Por su parte, Papell, también para cargar contra el PP, identificaba la devoción por la Semana Santa en Andalucía con "señoritos, folclore y religiosidad rancia". Beni y Papell son de los progresistas que se emocionan con Los santos inocentes sin entender que son como los señores del cortijo que infligen toda clase de órdenes y humillaciones a los que consideran, desde la altura olímpica de su ilustración de pacotilla, unos yonquis de la subvención y el opio popular.

No, no es que piense Papell que se ha dado una súbita involución desde los dorados años de la hegemonía socialista abonada a la corrupción y la incompetencia. En el fondo siempre han considerado a los andaluces unos vagos incultos, divertidos folclóricos con los que echarse unas risas y unos tragos en juergas flamencas. Y los andaluces, de buena fe, han creído que no se reían de ellos sino con ellos, que consideraban su alegría un signo de vitalidad y no de estupidez naíf, sus tradiciones como algo auténtico y no como un fósil para un parque temático de costumbres tan exóticas como rancias. Llamazares, Beni, Papell… burgueses urbanitas que novelizan, poetizan y hacen reportajes sobre los obreros y campesinos aunque se limpian las manos a escondidas tras estrechar las sudorosas y callosas manazas de los que se dejan el sudor en los camiones, los tractores y los restaurantes de carretera, donde el lomo de orza está más considerado que la ensalada de quinoa.

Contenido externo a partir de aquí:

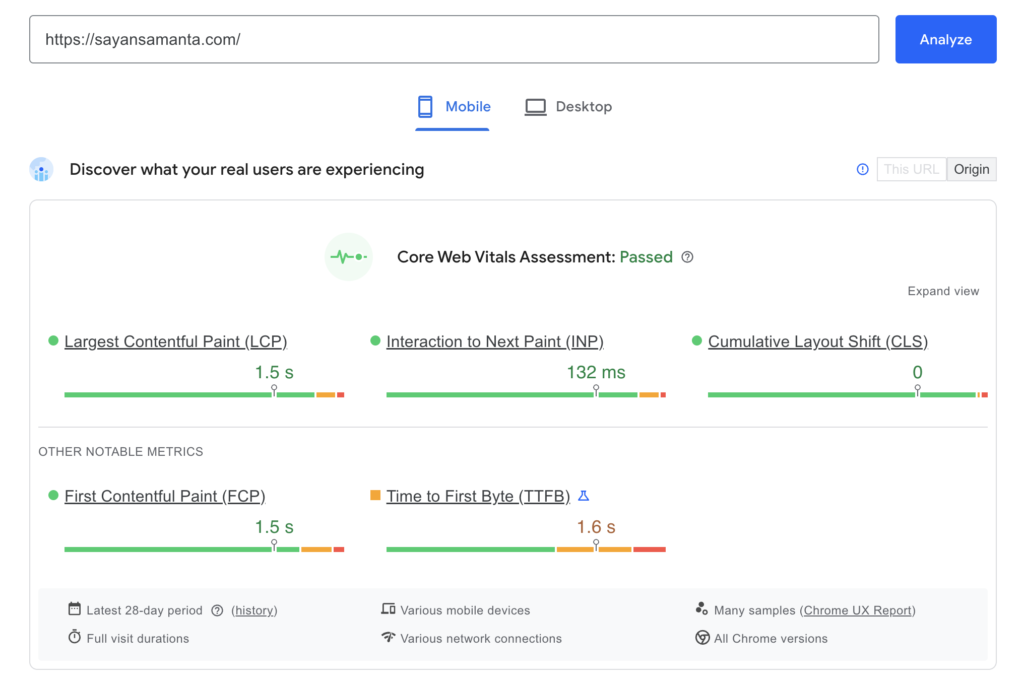
Task: Click the Chrome icon beside 'All Chrome versions'
Action: tap(704, 638)
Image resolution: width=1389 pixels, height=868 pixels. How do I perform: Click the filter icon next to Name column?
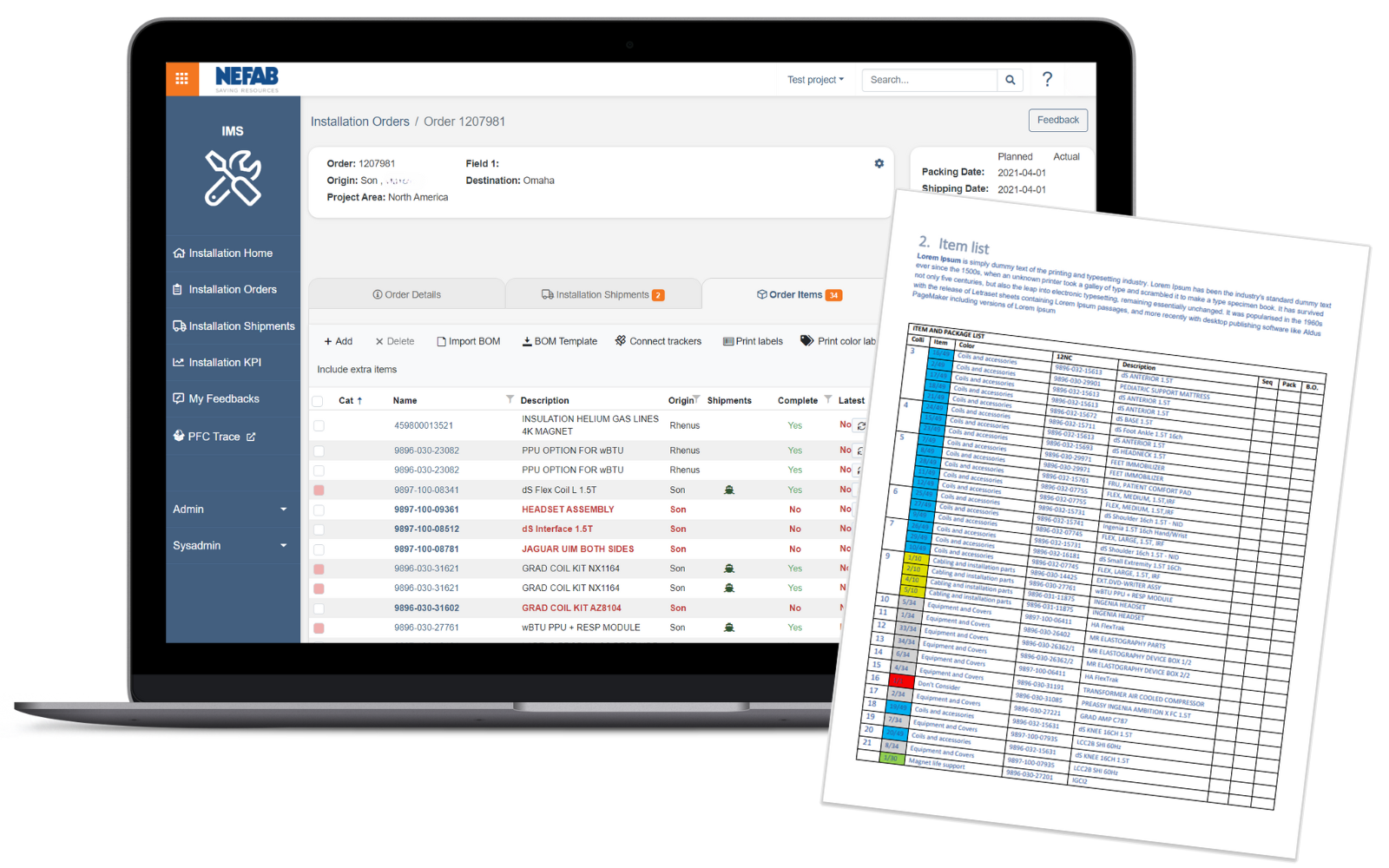(510, 399)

Proclamaba ufano el dirigente de Izquierda Unida y ministro de Consumo Alberto Garzón: "Para mí, un delincuente no puede ser de izquierdas". En realidad, y dado su compromiso con genocidios pasados y opresiones recientes, raro es el izquierdista que no es un delincuente ideológico. Lo fue Largo Caballero animando a destruir mediante la violencia la Segunda República y lo es Rodríguez Zapatero al apoyar servilmente la dictadura de Maduro en Venezuela. Del mismo modo, los izquierdistas no sólo pueden ser clasistas sino que, dada su querencia por el supremacismo moral y la dictadura epistémica, pocos son los socialistas de todos los partidos que no se creen por encima de lo que consideran chusma choricera, esa masa que prefiere a Benzema en Champions antes que a Parsifal en Bayreuth. Advertía Pierre Bordieu de que el mercado de bienes simbólicos incluye, básicamente, tres modos de producción: burgués, medio y popular. Vox ha avanzado tanto en el modo medio como, sobre todo, en el popular. Y esto significa que el cordón sanitario que promueve la izquierda contra Vox no pretende aislar a las huestes de Abascal, sino mantenerse a salvo del contacto con unos trabajadores a los que en el fondo desprecian y, por lo tanto, a la menor oportunidad humillan.